Do this:
Reproduce the entries from the line with "Viewport: 400px width, 400px" to the line with "pyautogui.click(x=120, y=24)", substituting "navigation menu icon" for "hamburger menu icon" and changing nothing else. Leave the pictures out of your answer.

Records:
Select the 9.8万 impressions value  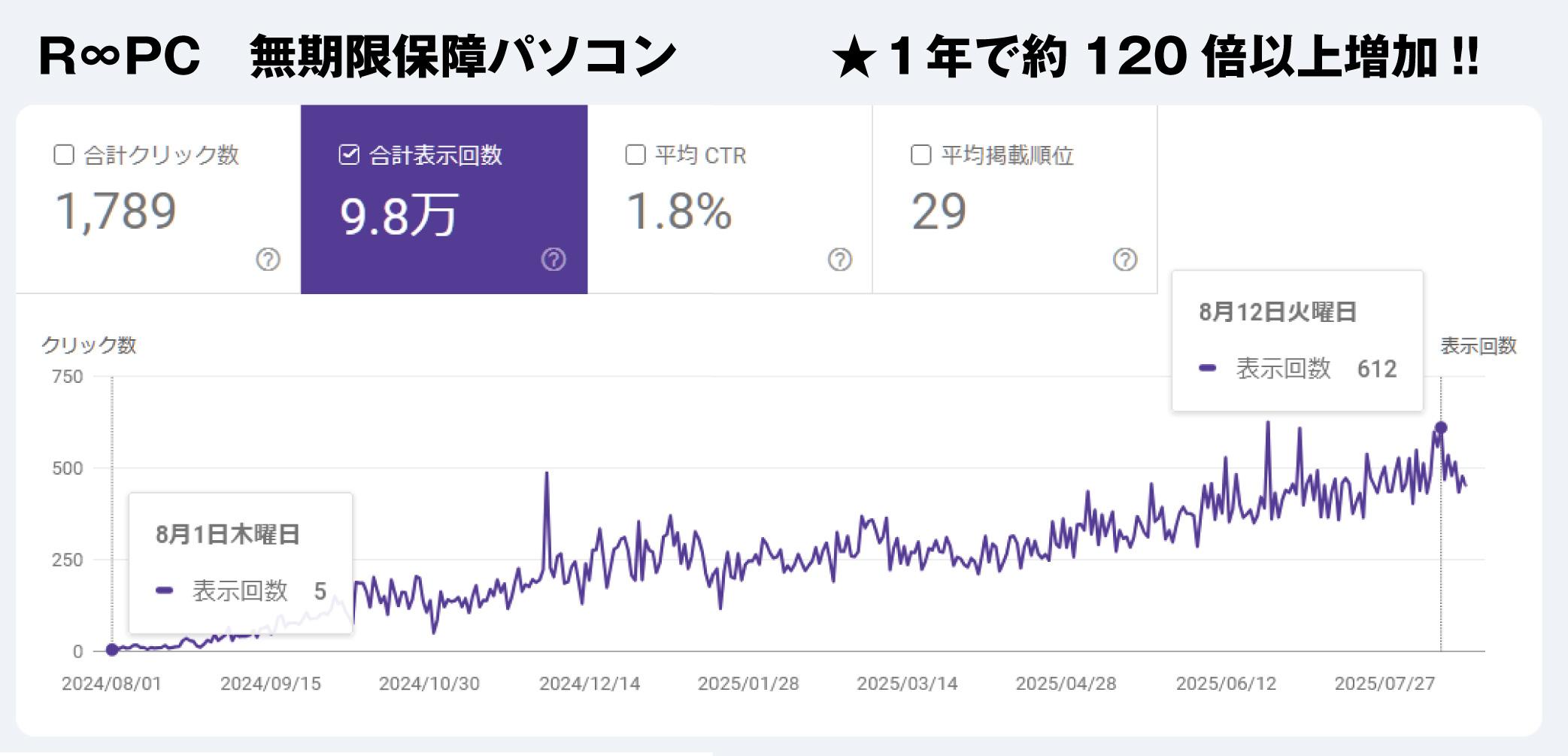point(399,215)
---
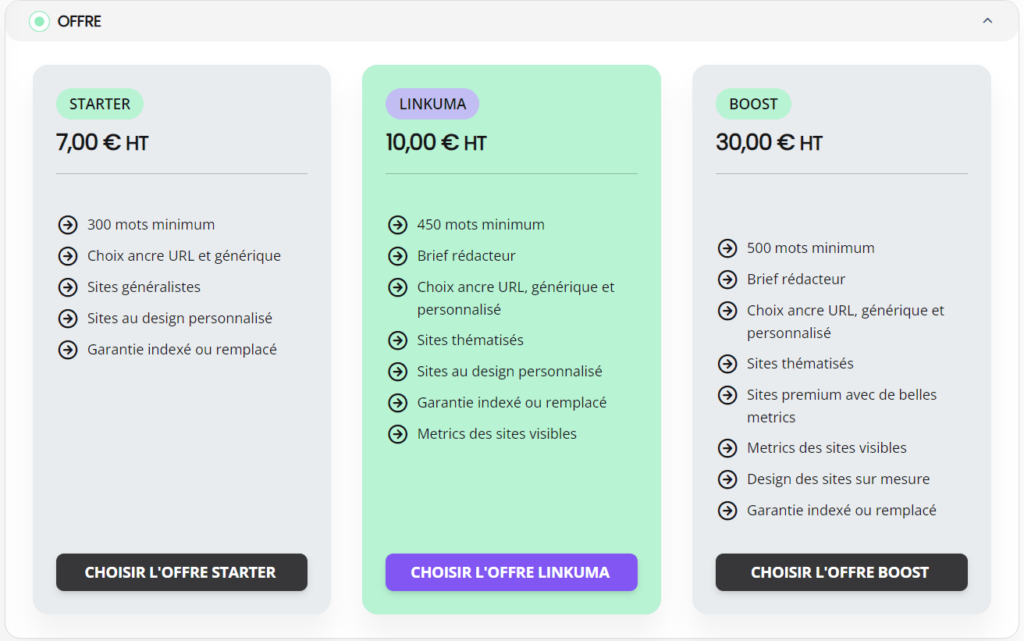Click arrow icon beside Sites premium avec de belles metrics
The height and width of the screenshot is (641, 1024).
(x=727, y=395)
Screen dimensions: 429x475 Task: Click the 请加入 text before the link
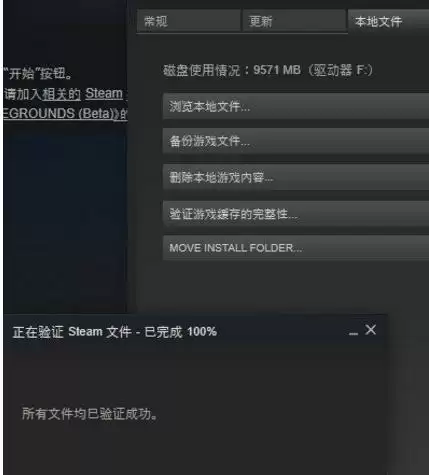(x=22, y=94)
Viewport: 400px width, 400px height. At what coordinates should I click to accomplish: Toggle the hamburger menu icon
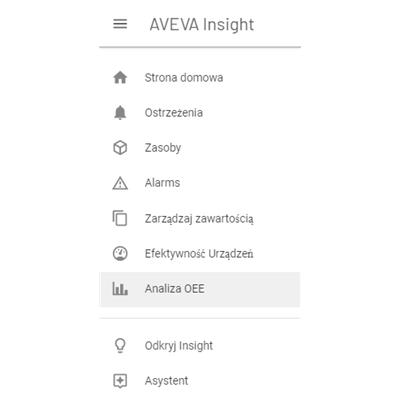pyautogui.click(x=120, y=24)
---
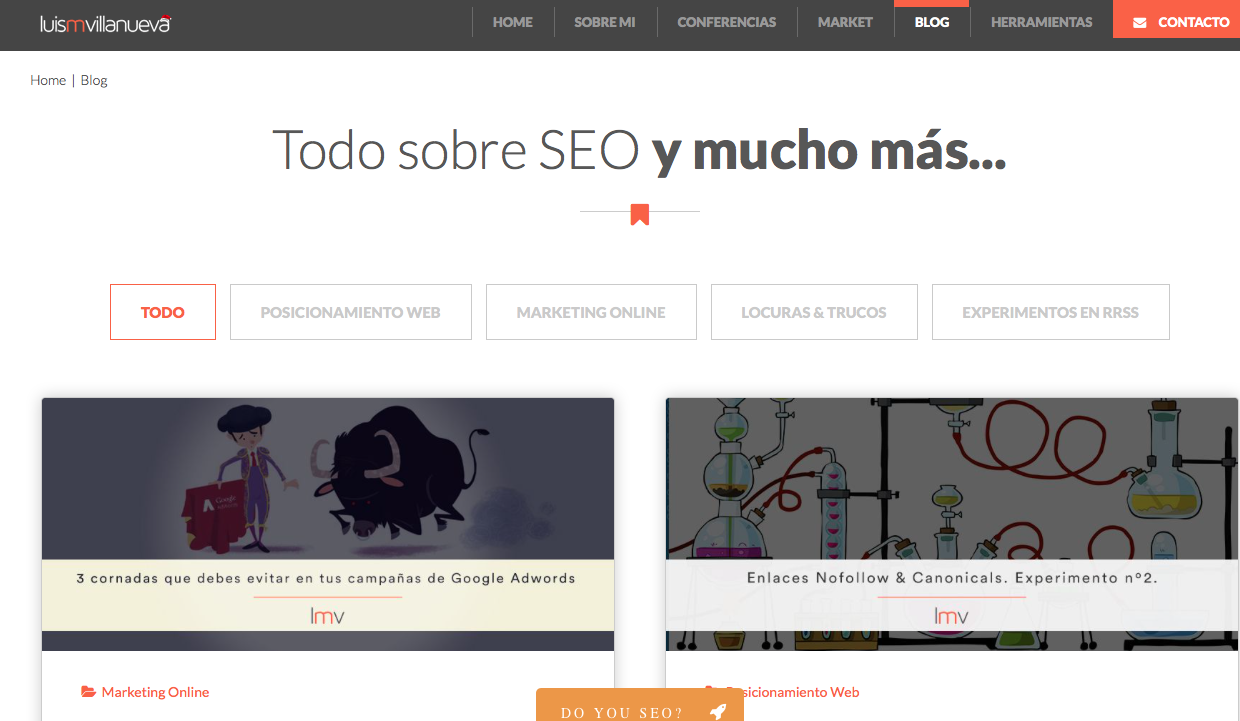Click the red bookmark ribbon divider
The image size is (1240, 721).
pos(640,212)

Complete response:
Viewport: 400px width, 400px height. At what coordinates should I click to accomplish: Toggle the navigation menu icon
pyautogui.click(x=120, y=24)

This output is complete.